Aunque se empeñe en incrementar su listado de controversias, Serena Williams no conseguirá, ni remotamente, que sea tan amplio como el de sus éxitos y hazañas.

Con diferencia, hablamos de la mejor tenista que haya existido. La más dominante, la que ha alargado por más tiempo su hegemonía, la que ha sido superior no sólo a las mejores raquetistas de su generación, sino, por su longevidad, a las de la siguiente. Sus 23 títulos de Grand Slam (más que nadie en la era Open) espléndidamente repartidos entre los cuatro torneos (lo que describe lo completa y polivalente que es), más sus cuatro medallas de oro olímpicas, más sus 319 semanas en el número uno, dicen incluso menos que algunos de esos sets en los que pasó como tráiler por encima de quien se suponía o intuía próxima a su nivel.

Luego está la otra Serena, exigiendo en un berrinche que Dominic Thiem le cediera la sala de conferencias tras perder en el reciente Roland Garros. O en la final del US Open 2018, lejos de admitir la sorpresiva debacle a manos de la joven Naomi Osaka, montar un teatrito peleando con el juez y luego atribuir su castigo a que es mujer (como si su rival no lo fuera y como si ese mismo umpire no hubiese tenido antes severos altercados con algunos de los más importantes tenistas varoniles: Rafa Nadal, Novak Djokovic, Andy Murray). Esto sólo por recuperar los dos escándalos más recientes.

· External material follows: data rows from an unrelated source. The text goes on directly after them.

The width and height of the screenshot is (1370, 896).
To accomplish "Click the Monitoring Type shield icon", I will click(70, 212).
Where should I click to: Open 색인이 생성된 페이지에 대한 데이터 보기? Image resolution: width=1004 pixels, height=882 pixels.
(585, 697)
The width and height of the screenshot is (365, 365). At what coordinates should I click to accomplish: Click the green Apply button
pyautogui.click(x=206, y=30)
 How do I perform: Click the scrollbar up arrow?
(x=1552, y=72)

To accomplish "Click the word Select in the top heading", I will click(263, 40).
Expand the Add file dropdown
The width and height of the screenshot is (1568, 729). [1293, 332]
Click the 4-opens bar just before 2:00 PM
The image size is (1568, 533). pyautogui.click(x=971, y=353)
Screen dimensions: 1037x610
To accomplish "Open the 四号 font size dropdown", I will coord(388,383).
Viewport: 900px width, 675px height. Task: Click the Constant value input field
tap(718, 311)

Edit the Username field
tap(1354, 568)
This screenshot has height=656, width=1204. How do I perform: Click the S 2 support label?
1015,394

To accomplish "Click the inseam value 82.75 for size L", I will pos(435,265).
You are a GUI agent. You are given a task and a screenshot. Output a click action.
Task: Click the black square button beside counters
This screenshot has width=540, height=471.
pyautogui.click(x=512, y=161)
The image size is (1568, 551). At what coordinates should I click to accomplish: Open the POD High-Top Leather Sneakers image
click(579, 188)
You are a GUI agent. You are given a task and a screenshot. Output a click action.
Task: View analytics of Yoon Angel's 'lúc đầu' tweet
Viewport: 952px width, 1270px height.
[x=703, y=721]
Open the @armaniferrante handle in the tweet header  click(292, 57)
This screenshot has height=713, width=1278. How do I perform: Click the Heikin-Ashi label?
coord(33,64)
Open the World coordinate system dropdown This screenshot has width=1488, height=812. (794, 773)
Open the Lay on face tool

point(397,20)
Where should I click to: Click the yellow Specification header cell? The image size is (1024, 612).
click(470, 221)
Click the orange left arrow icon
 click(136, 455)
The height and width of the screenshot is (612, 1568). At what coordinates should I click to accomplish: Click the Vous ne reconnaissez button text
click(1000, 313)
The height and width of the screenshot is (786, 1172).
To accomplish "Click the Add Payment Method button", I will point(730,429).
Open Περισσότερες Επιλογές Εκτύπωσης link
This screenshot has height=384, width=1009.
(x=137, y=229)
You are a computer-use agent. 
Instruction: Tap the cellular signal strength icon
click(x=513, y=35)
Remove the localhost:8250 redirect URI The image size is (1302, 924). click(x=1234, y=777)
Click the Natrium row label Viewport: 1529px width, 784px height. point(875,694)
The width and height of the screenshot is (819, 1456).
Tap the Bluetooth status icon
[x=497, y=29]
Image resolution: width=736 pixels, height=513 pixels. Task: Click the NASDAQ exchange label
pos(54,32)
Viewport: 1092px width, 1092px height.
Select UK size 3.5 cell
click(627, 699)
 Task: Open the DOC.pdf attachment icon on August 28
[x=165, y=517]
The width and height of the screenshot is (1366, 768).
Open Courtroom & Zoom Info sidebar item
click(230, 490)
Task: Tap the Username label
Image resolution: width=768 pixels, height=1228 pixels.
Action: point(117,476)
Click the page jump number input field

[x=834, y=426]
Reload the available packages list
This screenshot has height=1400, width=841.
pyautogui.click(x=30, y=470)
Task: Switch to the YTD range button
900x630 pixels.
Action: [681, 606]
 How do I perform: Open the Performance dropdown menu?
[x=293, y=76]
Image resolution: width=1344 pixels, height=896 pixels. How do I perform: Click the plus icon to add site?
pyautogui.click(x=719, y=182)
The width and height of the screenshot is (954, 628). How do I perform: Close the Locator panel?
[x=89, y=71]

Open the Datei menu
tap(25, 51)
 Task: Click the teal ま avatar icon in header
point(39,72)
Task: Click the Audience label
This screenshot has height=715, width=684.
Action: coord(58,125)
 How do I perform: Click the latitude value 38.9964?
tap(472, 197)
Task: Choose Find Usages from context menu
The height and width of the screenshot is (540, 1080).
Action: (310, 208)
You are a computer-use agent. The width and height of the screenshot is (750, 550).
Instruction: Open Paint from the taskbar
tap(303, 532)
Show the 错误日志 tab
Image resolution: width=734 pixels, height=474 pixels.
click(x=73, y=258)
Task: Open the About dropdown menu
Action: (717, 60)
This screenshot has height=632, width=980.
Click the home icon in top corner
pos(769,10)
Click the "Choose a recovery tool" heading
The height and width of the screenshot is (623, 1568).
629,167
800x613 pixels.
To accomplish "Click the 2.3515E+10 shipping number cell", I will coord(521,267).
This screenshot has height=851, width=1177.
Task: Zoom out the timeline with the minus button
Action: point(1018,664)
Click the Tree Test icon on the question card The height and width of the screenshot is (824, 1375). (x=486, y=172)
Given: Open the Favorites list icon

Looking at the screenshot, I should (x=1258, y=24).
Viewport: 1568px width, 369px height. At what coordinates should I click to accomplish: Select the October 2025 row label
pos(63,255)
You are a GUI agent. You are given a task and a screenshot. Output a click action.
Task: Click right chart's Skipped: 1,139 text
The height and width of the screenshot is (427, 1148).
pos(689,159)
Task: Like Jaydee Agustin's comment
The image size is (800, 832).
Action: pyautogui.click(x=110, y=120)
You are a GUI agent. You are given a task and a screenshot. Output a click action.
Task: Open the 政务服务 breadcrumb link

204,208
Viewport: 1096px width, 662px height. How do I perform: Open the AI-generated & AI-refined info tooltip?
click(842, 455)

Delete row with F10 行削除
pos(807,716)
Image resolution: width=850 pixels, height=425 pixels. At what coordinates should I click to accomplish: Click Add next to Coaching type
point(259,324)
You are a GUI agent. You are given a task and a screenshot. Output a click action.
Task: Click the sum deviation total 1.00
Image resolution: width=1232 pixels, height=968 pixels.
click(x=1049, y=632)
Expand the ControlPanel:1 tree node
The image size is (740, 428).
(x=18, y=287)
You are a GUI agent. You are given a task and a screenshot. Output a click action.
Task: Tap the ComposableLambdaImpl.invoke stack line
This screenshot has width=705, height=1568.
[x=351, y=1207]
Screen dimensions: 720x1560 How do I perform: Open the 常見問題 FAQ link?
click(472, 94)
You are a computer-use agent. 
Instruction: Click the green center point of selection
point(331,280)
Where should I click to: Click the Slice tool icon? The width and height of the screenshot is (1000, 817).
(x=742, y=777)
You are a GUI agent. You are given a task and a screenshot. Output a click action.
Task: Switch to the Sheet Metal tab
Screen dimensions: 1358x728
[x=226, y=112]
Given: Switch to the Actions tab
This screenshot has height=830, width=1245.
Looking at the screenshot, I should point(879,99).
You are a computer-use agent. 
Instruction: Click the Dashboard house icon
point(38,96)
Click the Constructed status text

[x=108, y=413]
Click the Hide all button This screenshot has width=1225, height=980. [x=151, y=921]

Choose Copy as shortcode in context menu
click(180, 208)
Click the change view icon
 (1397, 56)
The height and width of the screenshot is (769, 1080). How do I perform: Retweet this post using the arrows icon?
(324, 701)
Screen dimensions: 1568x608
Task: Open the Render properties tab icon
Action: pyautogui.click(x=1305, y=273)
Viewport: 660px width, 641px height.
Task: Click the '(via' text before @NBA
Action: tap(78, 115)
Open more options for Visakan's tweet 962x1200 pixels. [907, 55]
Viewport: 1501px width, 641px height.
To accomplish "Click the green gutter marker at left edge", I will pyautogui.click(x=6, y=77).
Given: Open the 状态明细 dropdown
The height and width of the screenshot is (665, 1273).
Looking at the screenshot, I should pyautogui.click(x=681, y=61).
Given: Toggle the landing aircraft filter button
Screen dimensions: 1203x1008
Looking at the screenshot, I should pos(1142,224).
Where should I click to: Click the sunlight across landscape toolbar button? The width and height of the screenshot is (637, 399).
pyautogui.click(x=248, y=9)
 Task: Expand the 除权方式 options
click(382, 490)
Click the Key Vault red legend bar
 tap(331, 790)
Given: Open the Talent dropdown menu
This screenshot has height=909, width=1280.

Desde su primera infancia, Serena fue fabricada como máquina perfecta por su padre. Consciente de que sus hijas se enfrentarían a un deporte en el que la comunidad afroamericana había tenido menor penetración y aceptación, Richard Williams contrataba a niños blancos para que gritaran insultos raciales a sus descendientes.

Más allá de las acusaciones a su padre de exigencia desmedida, rayana en el abuso de los derechos de un niño, el resultado es evidente desde dos décadas atrás: en 1999 Serena conquistó ya dos Grand Slams.

Lo ideal es que los más brillantes deportistas sean tan ejemplares en acción como fuera de ella. En todo caso, son personas y, por mucho que hayan ganado o acaso precisamente por tanto haber ganado, no siempre saben lidiar con la frustración.

Ver a Serena con casi 38 años otra vez en semifinales de Wimbledon no sólo es emocionante o ejemplar, sino épico. Busca su primer título grande desde que tuvo a su hijo e, imposible dudarlo, más pronto que tarde lo obtendrá.

No es que sea de esperarse su Grand Slam 24, con el que igualará a Margaret Court en la cúspide. Es que, conociendo su fortaleza mental y física, si alguien va a apostar, le recomendaría hacerlo porque pasará del trofeo 24.